Washington calendar on the fridge 

Pictures of both sides of our family

Wedding gift from my brother, who lives in China

A cross-stitch gift sent all the way from an Argentinian friend who serves in Papua New Guinea. We met in Mexico.

From my "Salvadoran mamá" who hosted in me for six months in 2009 

From a college friend's YWAM trip to Guatemala about ten years ago


Strategy #5: Getting out of the House
While creating a beautiful home environment is important, it's also good to get out of the house!
On the weekends, the four of us like to go out as a family for a walk: along the water in a nearby Garifuna community, the wharf in La Ceiba, or a botanical garden with large trees. It does us a world of good to spend time outside together.

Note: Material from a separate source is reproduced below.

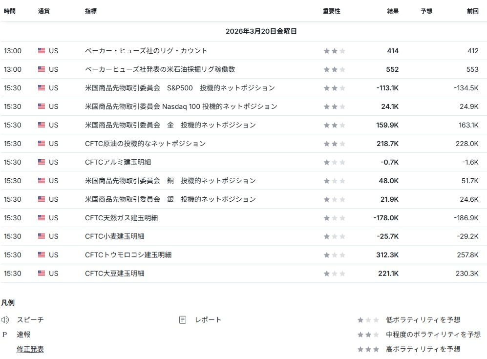Click the US flag in the CFTC crude oil row
Screen dimensions: 487x359
42,144
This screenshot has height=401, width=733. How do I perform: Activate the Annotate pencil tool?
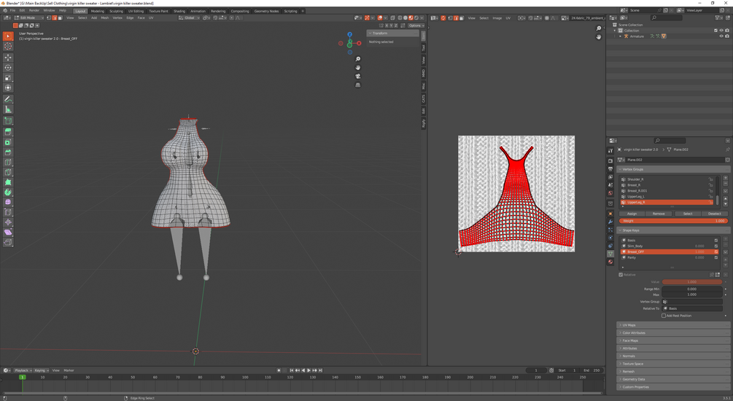coord(8,99)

Most late afternoons, when the sun gives way to shade, I put Miss A in the stroller and help Mr. J put his shoes on, and we take a walk in our neighborhood. After fresh air, exercise, and opportunities to get to know our neighbors better, we always feel better when we get back home. Mr. J has been more interested in the big kids' makeshift soccer matches, jump rope sessions, and bicycles.

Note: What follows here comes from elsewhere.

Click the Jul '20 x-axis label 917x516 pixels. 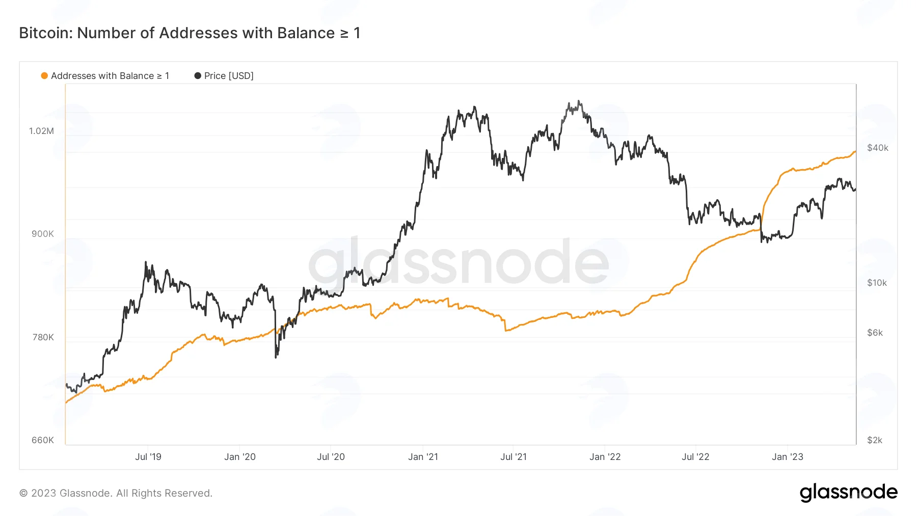pos(331,457)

Some days it can be tempting to stay home and avoid cross-cultural interaction or feeling observed, but usually I am refreshed by the beauty of God's creation, a safe neighborhood for our family, and the reminder of what I do have in common with friendly neighbors. One day, I ran into several mothers who, like me, were putting off going back into their hot kitchens to make dinner for picky kids! :) Conversations can include how to fish frijoles out of toddlers' noses, why the pesky ant population has suddenly increased, natural teething remedies, etc. A good laugh about commonalities is medicine to a foreigner's soul!